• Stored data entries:
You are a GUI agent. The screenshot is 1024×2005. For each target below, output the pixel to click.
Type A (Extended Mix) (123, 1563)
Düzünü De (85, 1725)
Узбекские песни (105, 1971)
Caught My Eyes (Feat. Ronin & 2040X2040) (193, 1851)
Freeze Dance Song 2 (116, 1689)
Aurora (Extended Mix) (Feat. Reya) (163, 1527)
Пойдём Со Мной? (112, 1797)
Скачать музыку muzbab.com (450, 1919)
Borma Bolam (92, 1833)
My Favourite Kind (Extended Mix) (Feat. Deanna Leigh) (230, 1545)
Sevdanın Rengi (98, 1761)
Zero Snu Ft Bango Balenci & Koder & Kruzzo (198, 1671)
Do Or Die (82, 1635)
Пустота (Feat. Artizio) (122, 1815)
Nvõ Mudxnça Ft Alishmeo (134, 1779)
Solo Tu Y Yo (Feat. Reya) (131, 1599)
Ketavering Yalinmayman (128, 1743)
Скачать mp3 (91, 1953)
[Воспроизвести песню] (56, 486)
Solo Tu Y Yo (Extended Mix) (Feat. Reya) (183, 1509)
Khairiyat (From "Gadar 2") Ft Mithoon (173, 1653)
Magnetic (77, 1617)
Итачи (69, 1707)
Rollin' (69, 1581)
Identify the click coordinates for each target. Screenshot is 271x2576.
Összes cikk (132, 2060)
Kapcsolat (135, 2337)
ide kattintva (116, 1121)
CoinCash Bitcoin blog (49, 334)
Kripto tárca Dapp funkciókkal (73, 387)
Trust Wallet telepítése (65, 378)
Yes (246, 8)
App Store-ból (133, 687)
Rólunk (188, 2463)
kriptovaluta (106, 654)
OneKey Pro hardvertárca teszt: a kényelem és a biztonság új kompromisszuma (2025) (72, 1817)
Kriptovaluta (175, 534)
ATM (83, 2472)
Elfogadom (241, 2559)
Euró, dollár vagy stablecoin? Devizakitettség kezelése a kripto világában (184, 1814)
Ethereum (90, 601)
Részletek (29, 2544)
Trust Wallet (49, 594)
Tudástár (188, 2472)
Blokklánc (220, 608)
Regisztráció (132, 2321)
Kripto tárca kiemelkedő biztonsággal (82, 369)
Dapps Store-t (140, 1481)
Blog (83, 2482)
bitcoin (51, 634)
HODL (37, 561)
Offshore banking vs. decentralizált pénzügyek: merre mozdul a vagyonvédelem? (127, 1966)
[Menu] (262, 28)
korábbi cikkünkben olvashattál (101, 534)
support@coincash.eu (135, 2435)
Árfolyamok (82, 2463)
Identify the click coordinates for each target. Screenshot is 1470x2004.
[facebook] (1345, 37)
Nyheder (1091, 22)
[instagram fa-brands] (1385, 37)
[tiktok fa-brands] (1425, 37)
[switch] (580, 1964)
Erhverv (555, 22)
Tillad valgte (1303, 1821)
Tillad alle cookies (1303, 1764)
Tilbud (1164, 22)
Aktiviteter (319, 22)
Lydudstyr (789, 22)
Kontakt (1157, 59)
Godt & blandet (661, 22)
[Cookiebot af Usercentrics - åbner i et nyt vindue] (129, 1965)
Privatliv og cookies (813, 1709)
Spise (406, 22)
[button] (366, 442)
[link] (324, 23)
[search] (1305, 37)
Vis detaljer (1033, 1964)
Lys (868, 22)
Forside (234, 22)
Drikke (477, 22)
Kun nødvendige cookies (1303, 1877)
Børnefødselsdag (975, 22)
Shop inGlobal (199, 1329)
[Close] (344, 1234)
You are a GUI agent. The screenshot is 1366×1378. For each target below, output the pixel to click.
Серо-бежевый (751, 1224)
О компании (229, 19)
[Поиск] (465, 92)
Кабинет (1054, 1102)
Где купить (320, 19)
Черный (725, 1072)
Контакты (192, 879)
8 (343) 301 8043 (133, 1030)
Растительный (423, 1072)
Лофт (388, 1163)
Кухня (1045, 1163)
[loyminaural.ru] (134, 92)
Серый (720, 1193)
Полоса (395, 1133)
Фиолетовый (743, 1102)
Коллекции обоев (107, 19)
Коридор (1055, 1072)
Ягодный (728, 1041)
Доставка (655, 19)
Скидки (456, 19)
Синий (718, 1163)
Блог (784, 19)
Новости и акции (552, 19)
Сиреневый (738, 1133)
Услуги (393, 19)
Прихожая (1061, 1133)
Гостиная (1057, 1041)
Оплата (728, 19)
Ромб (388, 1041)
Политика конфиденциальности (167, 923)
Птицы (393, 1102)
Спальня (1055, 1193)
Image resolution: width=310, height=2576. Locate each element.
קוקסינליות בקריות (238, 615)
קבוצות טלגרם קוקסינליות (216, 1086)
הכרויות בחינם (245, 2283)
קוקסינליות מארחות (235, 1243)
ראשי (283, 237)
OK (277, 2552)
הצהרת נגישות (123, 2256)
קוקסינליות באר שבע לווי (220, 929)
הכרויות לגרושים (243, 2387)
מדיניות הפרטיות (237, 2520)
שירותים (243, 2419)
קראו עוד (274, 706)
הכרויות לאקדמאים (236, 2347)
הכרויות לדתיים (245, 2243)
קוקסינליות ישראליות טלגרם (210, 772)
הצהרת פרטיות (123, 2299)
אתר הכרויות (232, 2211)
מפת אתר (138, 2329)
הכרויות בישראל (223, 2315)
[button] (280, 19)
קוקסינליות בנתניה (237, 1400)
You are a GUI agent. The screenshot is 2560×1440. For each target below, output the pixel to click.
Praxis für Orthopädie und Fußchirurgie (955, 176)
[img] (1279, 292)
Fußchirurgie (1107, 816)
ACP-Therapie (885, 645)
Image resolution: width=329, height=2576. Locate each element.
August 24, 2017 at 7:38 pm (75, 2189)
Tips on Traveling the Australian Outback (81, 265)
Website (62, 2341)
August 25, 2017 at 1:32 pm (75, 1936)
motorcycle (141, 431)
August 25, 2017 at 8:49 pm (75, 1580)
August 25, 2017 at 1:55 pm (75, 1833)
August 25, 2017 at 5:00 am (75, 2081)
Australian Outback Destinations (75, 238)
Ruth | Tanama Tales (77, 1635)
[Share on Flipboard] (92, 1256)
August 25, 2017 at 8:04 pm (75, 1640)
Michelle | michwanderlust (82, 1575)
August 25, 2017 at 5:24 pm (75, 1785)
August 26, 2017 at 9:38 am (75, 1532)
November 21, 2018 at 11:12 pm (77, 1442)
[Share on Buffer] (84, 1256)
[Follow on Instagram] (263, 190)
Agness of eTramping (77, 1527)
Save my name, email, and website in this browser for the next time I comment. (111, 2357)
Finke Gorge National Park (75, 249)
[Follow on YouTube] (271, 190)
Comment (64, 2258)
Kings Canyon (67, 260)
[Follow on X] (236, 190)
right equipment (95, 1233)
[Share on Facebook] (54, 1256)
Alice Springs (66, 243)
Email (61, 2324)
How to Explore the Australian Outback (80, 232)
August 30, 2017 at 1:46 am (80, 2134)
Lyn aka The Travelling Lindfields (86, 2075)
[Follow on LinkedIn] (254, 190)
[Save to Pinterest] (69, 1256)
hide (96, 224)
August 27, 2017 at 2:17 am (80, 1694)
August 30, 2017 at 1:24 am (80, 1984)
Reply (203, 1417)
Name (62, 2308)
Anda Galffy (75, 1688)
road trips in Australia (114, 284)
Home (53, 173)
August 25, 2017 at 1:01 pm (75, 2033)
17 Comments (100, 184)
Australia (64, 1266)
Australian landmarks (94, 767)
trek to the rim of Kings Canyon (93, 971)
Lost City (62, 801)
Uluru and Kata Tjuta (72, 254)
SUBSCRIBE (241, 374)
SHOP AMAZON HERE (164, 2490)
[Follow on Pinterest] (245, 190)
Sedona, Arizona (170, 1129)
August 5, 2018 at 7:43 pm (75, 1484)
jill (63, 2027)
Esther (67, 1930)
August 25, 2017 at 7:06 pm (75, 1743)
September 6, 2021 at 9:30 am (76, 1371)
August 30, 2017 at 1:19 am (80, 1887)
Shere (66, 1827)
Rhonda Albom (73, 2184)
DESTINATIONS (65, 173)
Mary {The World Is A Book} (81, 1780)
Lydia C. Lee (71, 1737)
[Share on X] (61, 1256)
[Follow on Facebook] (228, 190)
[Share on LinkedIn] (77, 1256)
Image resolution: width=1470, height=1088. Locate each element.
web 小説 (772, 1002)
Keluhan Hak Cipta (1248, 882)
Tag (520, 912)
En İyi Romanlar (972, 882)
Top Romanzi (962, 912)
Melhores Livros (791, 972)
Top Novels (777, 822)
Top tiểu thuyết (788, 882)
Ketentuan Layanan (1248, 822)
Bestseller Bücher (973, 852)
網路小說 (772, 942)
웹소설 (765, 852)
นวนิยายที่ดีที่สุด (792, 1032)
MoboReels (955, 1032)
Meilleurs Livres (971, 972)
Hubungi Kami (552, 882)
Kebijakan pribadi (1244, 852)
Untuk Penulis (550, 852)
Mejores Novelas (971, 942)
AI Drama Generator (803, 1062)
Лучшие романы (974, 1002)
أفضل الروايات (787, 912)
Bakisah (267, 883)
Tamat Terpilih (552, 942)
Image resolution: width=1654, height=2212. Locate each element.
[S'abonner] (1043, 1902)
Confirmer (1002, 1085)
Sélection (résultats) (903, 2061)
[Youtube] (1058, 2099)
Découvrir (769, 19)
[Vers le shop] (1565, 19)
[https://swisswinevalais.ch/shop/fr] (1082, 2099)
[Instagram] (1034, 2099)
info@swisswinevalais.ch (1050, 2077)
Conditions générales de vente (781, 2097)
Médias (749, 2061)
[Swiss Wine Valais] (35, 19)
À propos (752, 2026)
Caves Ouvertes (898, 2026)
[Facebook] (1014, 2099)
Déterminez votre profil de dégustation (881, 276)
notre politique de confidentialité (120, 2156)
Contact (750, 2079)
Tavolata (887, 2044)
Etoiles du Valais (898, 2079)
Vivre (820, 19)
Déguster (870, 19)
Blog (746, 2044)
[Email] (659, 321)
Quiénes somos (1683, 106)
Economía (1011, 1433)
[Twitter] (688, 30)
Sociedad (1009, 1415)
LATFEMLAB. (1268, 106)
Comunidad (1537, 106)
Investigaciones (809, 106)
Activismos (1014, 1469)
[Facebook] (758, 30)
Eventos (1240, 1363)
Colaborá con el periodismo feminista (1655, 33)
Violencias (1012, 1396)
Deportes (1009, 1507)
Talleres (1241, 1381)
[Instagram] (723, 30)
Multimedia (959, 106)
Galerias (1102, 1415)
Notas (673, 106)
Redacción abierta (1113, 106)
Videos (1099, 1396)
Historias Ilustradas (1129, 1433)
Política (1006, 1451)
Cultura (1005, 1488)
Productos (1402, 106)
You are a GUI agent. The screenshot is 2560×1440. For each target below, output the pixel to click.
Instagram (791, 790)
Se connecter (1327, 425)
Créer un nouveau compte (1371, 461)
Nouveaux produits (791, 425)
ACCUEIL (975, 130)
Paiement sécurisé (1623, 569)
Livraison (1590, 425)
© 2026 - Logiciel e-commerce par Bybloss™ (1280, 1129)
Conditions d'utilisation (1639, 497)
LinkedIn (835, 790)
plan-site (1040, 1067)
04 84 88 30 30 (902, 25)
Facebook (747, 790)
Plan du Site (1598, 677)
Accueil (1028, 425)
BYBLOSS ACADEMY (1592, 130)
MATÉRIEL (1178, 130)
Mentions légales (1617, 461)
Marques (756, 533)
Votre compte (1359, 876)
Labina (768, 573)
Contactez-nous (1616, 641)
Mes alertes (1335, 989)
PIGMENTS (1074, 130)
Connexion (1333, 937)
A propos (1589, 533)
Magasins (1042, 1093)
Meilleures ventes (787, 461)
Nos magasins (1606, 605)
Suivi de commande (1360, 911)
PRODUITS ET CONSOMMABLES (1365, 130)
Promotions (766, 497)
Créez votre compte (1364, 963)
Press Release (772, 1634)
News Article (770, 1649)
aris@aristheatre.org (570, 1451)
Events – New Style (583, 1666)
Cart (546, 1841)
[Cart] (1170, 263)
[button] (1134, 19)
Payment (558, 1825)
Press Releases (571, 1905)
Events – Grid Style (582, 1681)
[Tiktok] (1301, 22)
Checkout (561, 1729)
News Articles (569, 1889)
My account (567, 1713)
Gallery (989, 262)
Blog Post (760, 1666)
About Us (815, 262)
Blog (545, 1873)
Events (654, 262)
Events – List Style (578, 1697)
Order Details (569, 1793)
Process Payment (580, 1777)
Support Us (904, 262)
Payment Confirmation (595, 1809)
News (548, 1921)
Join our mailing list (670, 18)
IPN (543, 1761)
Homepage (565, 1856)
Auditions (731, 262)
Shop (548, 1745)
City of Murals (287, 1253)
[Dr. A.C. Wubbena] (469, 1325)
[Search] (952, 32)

• YOUR OBJECTIVE:
Using the data above, restate word for word the lines from its opening line through the line that contains "Sevdanın Rengi (98, 1761)", and no more.

• RESULT:
You are a GUI agent. The screenshot is 1024×2005. For each target below, output the pixel to click.
Type A (Extended Mix) (123, 1563)
Düzünü De (85, 1725)
Узбекские песни (105, 1971)
Caught My Eyes (Feat. Ronin & 2040X2040) (193, 1851)
Freeze Dance Song 2 (116, 1689)
Aurora (Extended Mix) (Feat. Reya) (163, 1527)
Пойдём Со Мной? (112, 1797)
Скачать музыку muzbab.com (450, 1919)
Borma Bolam (92, 1833)
My Favourite Kind (Extended Mix) (Feat. Deanna Leigh) (230, 1545)
Sevdanın Rengi (98, 1761)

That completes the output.